● **The task**
Where in the data does the word "Output" appear? Find those lines and copy them.

● **Entries provided**
+ + + +
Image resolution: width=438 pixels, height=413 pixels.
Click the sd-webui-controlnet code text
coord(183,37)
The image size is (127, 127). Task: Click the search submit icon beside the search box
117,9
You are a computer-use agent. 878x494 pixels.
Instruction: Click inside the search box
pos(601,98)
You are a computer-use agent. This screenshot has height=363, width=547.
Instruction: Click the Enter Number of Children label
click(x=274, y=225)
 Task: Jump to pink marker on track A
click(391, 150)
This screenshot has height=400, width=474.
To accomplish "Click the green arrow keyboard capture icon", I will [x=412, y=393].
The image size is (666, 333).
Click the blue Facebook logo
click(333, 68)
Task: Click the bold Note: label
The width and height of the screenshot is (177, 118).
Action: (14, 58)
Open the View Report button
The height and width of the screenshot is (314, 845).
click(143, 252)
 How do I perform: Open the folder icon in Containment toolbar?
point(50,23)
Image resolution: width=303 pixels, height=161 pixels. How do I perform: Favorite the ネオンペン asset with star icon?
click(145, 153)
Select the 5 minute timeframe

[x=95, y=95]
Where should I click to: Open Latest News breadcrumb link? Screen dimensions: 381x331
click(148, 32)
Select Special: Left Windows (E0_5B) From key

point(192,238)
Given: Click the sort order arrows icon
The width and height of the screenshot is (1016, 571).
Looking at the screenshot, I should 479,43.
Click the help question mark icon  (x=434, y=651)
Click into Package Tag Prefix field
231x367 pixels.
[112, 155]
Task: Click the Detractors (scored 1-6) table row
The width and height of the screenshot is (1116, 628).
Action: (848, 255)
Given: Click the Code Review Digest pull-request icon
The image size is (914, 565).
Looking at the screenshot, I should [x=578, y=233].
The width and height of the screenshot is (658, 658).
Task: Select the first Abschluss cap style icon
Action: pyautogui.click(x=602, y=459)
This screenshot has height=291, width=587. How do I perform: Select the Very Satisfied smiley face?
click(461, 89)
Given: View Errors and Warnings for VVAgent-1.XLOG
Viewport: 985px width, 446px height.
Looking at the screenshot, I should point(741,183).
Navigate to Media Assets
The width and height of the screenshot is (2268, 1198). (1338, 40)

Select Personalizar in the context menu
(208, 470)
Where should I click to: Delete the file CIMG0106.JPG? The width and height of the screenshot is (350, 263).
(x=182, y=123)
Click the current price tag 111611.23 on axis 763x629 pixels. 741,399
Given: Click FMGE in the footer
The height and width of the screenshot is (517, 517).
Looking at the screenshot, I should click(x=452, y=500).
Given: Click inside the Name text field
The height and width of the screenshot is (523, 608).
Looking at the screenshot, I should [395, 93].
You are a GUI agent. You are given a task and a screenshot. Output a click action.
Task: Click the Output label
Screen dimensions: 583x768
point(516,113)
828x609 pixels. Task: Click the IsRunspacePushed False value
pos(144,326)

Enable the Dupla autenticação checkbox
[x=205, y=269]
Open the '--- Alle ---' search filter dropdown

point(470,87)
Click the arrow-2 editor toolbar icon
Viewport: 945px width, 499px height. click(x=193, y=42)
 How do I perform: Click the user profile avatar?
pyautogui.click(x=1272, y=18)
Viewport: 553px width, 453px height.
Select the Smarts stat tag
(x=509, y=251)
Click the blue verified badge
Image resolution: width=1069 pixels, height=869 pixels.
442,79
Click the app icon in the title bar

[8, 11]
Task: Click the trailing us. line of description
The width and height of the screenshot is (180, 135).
+ + + +
● **Exercise answer**
You are a GUI agent. You are given a task and a screenshot. Output a click action.
Task: Click the Output label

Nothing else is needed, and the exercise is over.